_WHAT TO PRODUCE_
Line by line, repeat the material below exactly and leave the images out.

_DATA RECORDS_
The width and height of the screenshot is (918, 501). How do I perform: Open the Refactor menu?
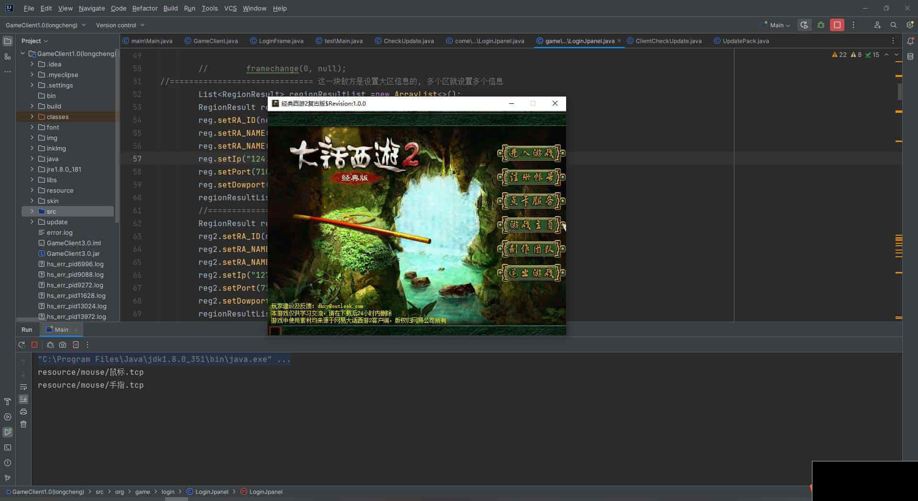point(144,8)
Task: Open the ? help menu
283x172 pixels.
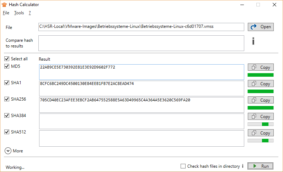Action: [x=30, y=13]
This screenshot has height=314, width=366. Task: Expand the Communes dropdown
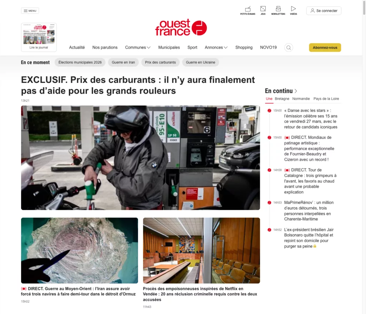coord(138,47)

_RESPONSE BOX_
The width and height of the screenshot is (918, 501). How do I perform: Open the Refactor menu?
point(144,8)
Task: Open the ? help menu
283x172 pixels.
Action: [x=30, y=13]
This screenshot has height=314, width=366. Task: Expand the Communes dropdown
coord(138,47)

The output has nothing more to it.